Le colonel désigna un clerc qui se tenait à proximité.
« Je suis l'officier de liaison de l'église locale », s'avança le prêtre. « Bien que le projet des Prosiens de raser la ville ait été déjoué, nous avons subi de lourdes pertes. Bientôt, les citoyens réaliseront que les morts ne reviendront pas à la vie grâce à la libération, et que les maisons détruites ne seront pas reconstruites du jour au lendemain pour autant. »
Après une brève pause, le prêtre continua : « De plus, vous savez peut-être aussi que le transport ferroviaire à Agreskov ne pourra pas reprendre de sitôt. Le service de l'intendance de l'armée doit ravitailler les troupes, donc la capacité de transport disponible est très limitée.
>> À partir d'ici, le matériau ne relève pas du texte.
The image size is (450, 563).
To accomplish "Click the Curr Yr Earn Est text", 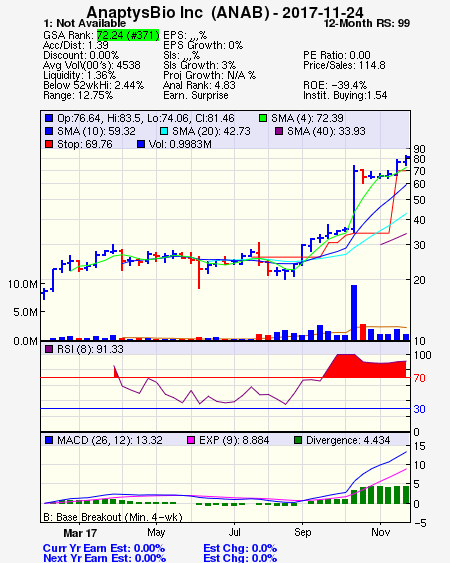I will 104,549.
À court terme, l'approvisionnement en saucisses et en fromage dans la ville sera tendu, et même les cornichons commenceront à être rationnés. »
En entendant cela, Vassili remarqua immédiatement : « Les cornichons sont rationnés ? Alors la situation est vraiment très grave ! »
Prêtre : « Oui, et il y a aussi une grave pénurie de poisson et de viande — mais une chose, il y a assez de boîtes de Spam, mais ce truc — »
Les boîtes de Spam étaient très bonnes au début de la guerre, mais après que la recette eut été modifiée pour augmenter la production, elles furent jugées bonnes pour la nourriture pour cochons par l'armée des États-Unis.
Bien sûr, l'armée du Royaume-Uni considérait encore le Spam modifié comme un mets délicat.
Mais en Ante, ces boîtes n'étaient pas si populaires, après tout, chaque Antéen avait profité de la délicieuse, abondante et illimitée « Saucisse du Docteur » avant la guerre.
Wang Zhong : « Donc, les gens ont besoin d'une telle célébration pour oublier temporairement les soucis de la réalité. »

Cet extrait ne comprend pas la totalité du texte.